• **WHAT IS EXPECTED**: The answer must be every line of the data that holds the word "agent".

• **DATA SHOWN**:
>>>>

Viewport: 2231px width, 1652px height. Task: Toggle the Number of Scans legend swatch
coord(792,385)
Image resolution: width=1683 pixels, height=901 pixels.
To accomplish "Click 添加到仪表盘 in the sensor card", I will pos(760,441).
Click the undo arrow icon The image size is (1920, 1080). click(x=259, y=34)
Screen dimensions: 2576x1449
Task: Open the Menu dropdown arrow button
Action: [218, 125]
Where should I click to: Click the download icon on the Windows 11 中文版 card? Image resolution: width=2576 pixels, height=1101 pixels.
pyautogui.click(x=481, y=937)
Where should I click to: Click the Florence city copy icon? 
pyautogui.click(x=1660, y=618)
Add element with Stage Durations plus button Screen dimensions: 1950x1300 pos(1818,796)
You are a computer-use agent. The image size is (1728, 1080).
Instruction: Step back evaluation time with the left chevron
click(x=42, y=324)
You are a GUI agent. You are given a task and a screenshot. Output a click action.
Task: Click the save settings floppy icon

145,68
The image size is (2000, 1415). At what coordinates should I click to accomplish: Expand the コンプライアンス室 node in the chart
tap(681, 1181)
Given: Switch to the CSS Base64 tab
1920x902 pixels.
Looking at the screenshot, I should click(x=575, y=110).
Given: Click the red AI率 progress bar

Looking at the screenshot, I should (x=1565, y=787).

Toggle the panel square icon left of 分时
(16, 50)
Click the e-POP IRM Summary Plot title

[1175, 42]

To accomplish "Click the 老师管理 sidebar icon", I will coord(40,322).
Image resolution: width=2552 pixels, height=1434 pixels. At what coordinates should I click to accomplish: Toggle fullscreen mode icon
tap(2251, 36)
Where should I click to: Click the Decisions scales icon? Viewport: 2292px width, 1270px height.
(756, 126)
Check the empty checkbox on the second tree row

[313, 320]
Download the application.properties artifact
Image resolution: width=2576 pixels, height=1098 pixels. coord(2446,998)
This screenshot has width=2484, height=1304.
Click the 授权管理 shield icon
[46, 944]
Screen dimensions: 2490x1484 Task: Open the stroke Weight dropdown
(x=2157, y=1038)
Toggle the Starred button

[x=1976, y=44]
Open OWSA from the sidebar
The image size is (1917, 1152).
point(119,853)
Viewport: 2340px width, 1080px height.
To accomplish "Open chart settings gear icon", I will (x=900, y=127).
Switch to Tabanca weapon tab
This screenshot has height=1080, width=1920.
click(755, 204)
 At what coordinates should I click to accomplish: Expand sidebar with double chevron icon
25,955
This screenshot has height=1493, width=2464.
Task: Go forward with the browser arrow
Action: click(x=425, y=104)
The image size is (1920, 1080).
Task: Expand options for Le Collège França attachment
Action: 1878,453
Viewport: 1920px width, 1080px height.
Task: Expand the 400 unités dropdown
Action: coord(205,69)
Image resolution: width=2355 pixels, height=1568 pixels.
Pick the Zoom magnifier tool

<<<<

• **WRITTEN ANSWER**:
You are a computer-use agent. The image size is (1728, 1080).
You are a GUI agent. You are given a task and a screenshot. Output a click action.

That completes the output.